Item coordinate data
* * *
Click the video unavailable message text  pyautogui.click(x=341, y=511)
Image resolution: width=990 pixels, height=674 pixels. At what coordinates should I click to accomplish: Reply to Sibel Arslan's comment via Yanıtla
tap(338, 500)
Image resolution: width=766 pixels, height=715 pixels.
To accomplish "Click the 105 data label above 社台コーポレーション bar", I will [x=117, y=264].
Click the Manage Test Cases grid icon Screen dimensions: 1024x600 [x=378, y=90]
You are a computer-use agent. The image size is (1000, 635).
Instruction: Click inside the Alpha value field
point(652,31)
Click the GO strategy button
* * *
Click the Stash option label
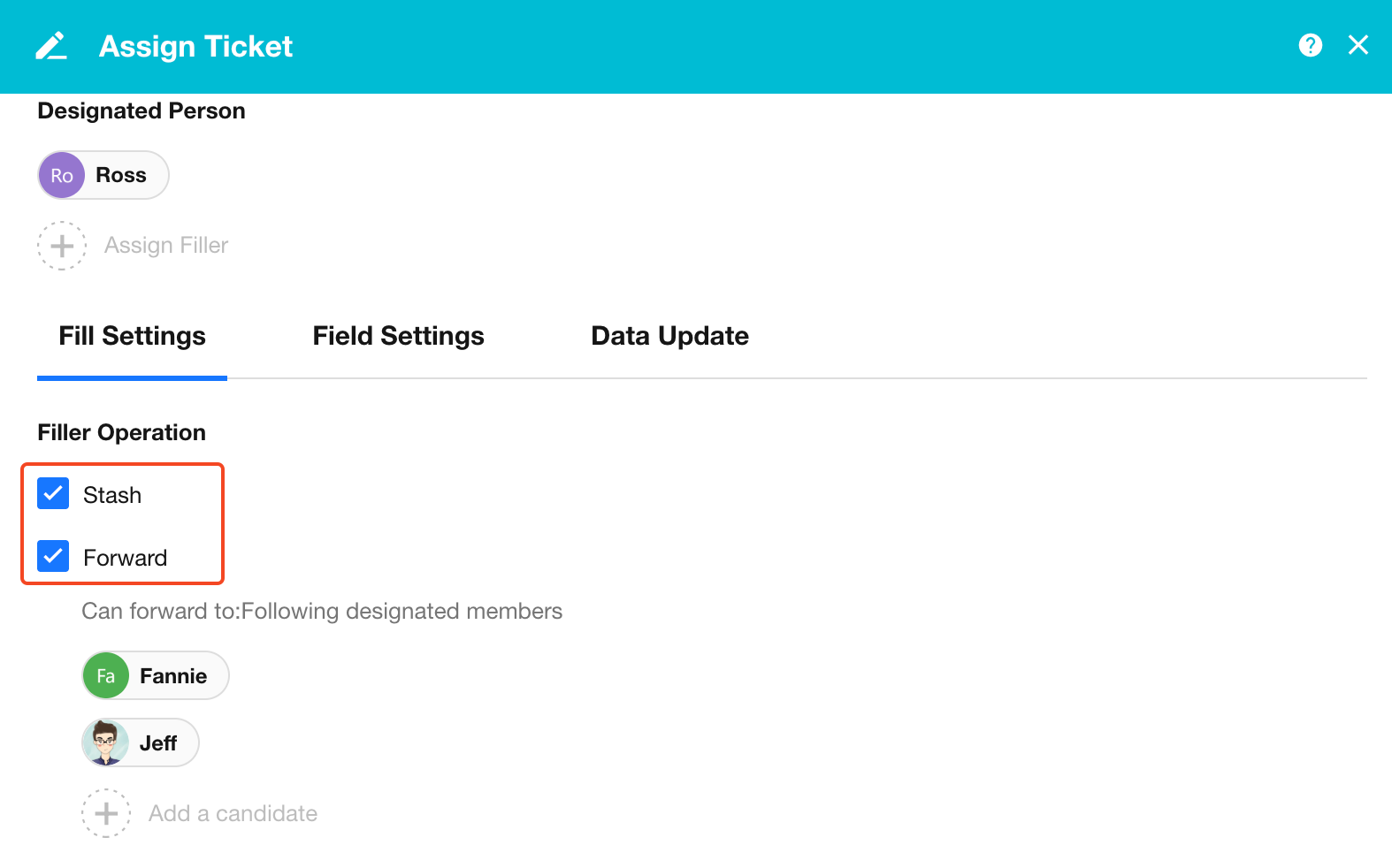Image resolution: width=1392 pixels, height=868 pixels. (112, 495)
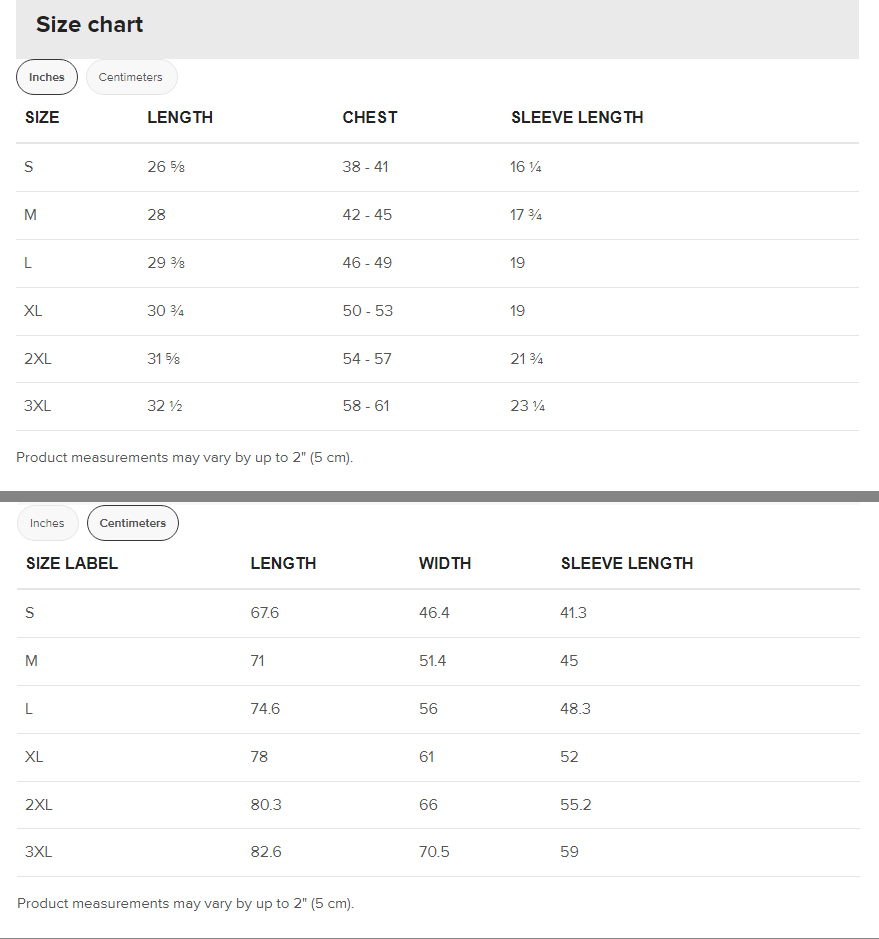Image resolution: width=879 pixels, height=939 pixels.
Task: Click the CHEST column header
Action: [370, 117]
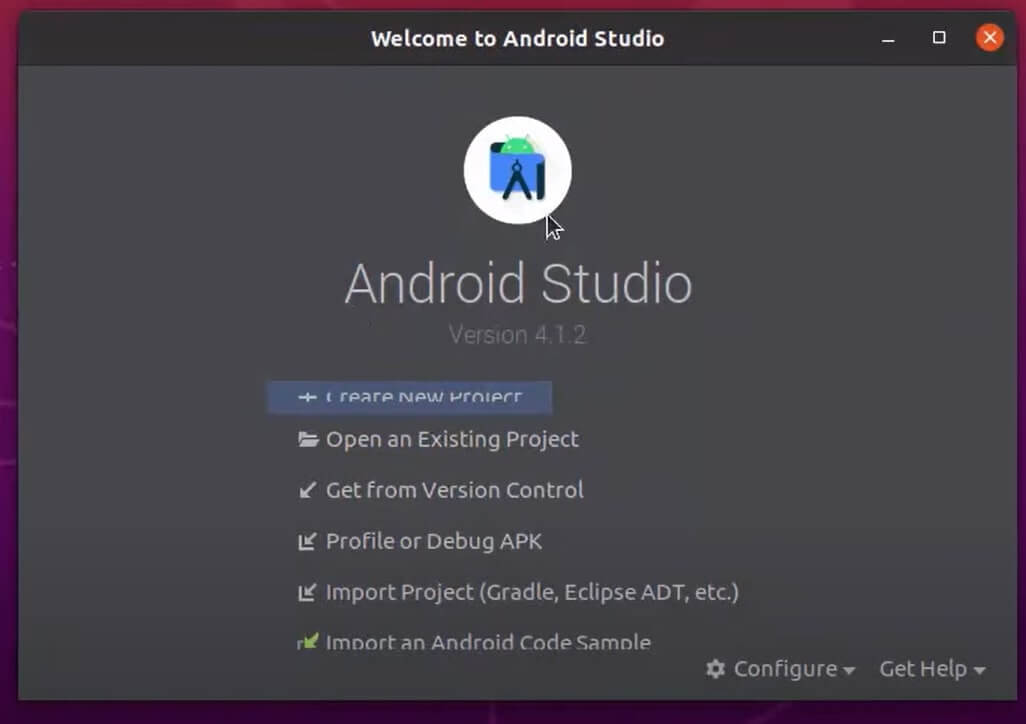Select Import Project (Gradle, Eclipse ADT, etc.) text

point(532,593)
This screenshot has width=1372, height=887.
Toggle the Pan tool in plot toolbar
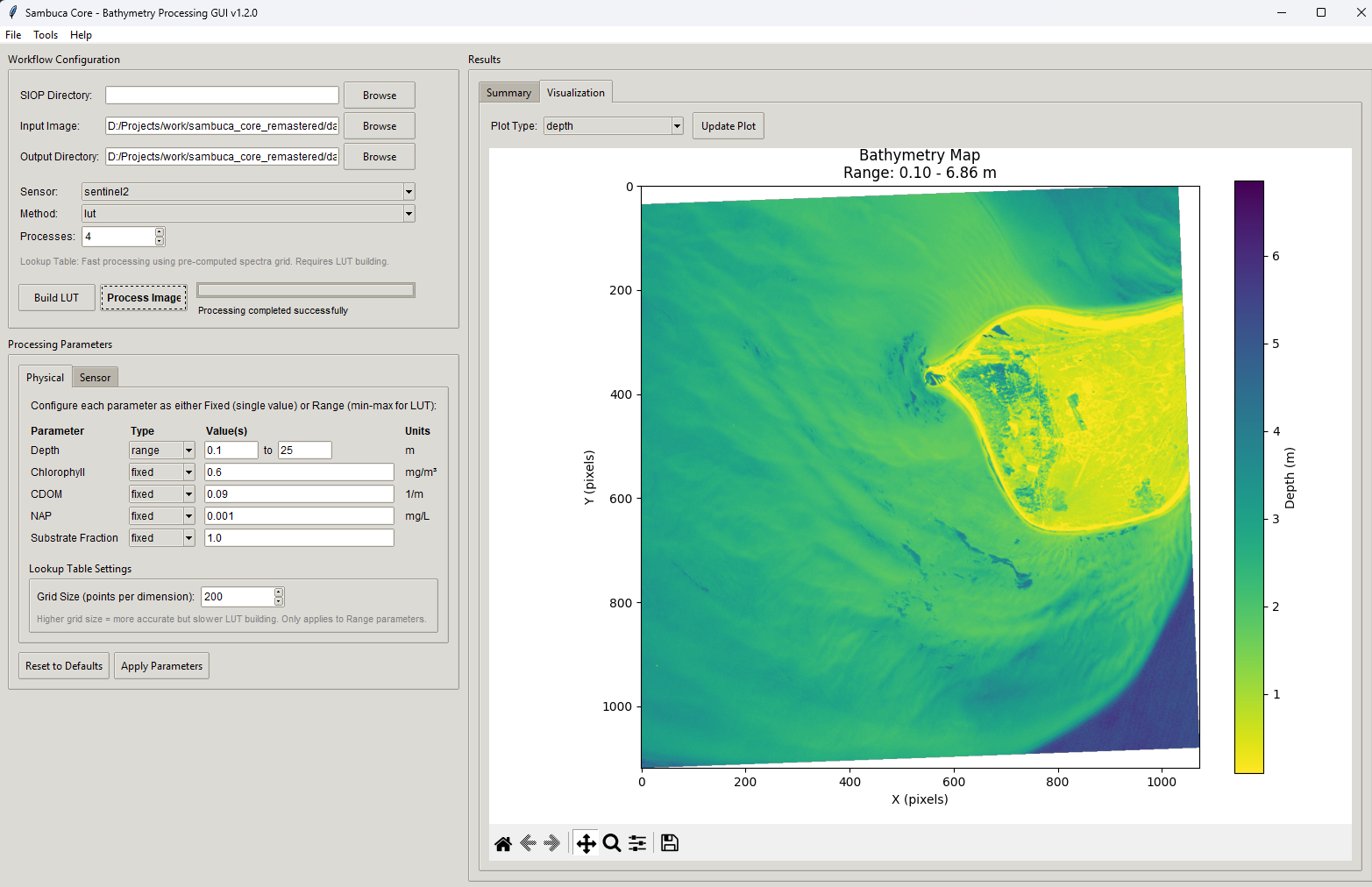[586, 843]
* * *
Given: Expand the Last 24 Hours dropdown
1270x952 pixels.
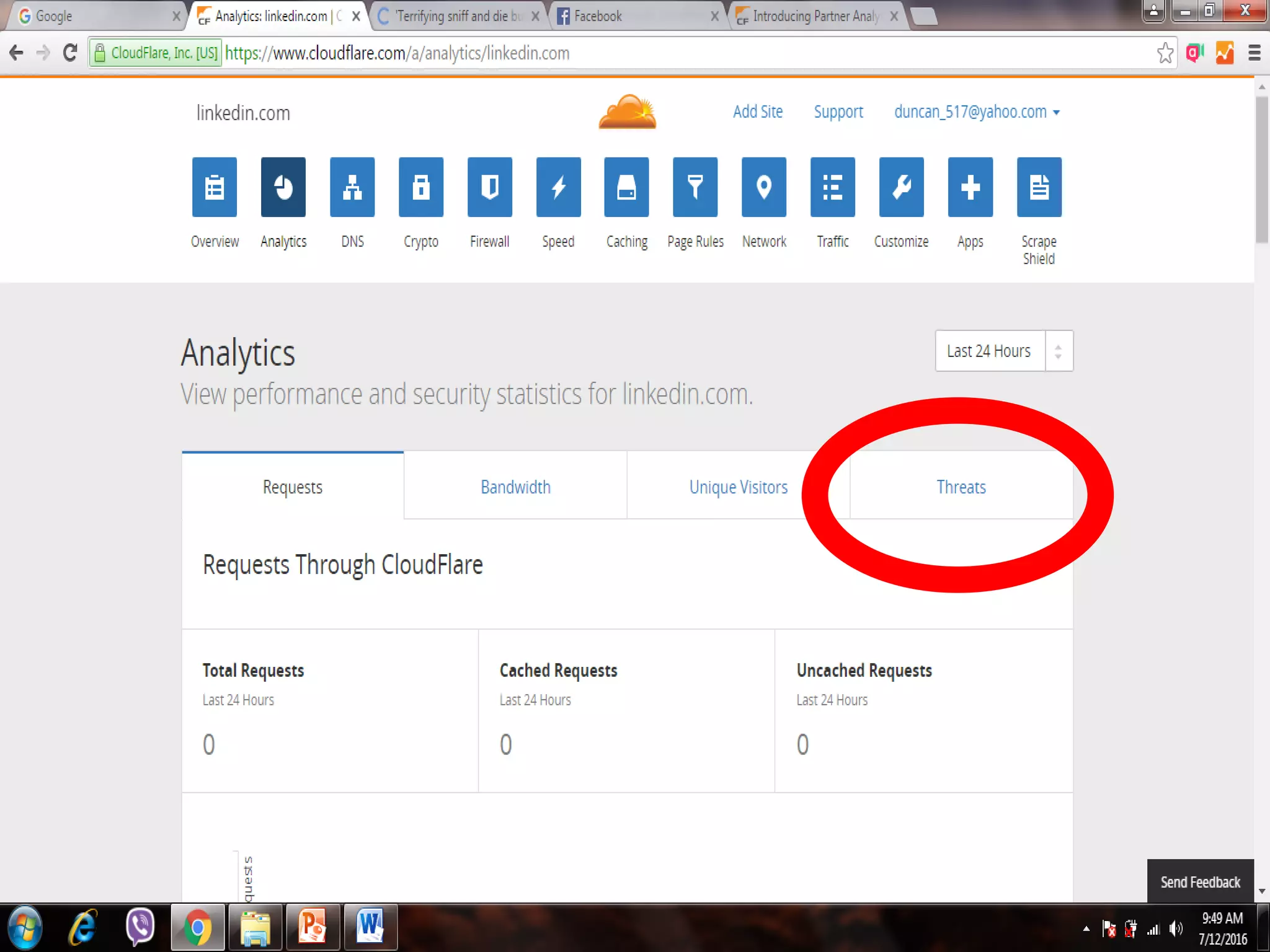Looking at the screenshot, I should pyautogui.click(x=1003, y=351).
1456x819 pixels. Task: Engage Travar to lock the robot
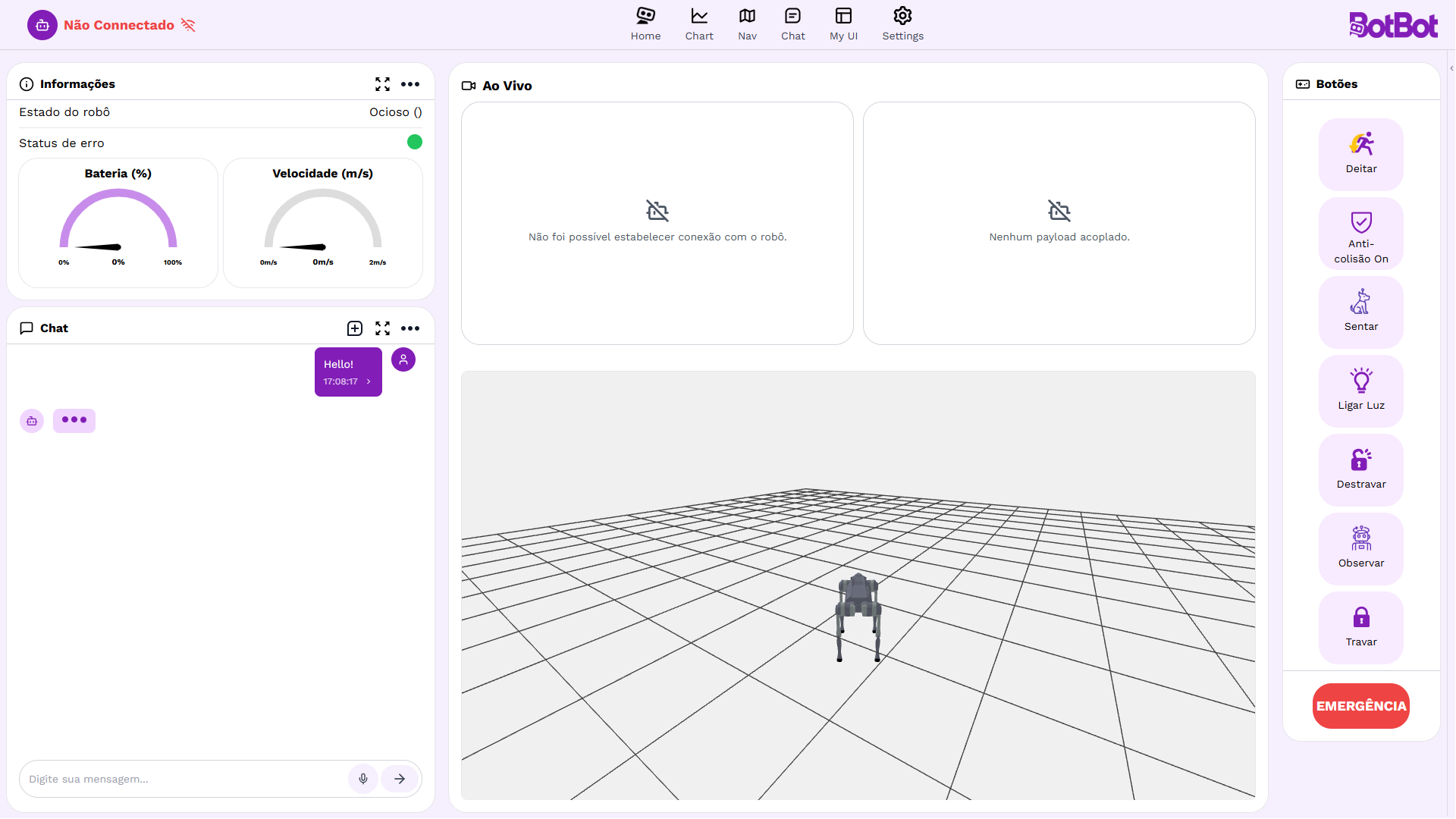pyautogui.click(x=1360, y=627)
* * *
■ YOUR OBJECTIVE: Present the lines between the one containing "Image resolution: width=990" and the one containing "Click the GO strategy button", inclusive, as a Markdown table with the columns Line and Text, numbering each line and skipping any blank ones.

■ FINAL RESULT:
| Line | Text |
|---|---|
| 1 | Image resolution: width=990 pixels, height=674 pixels. At what coordinates should I click to accomplish: Reply to Sibel Arslan's comment via Yanıtla |
| 2 | tap(338, 500) |
| 3 | Image resolution: width=766 pixels, height=715 pixels. |
| 4 | To accomplish "Click the 105 data label above 社台コーポレーション bar", I will [x=117, y=264]. |
| 5 | Click the Manage Test Cases grid icon Screen dimensions: 1024x600 [x=378, y=90] |
| 6 | You are a computer-use agent. The image size is (1000, 635). |
| 7 | Instruction: Click inside the Alpha value field |
| 8 | point(652,31) |
| 9 | Click the GO strategy button |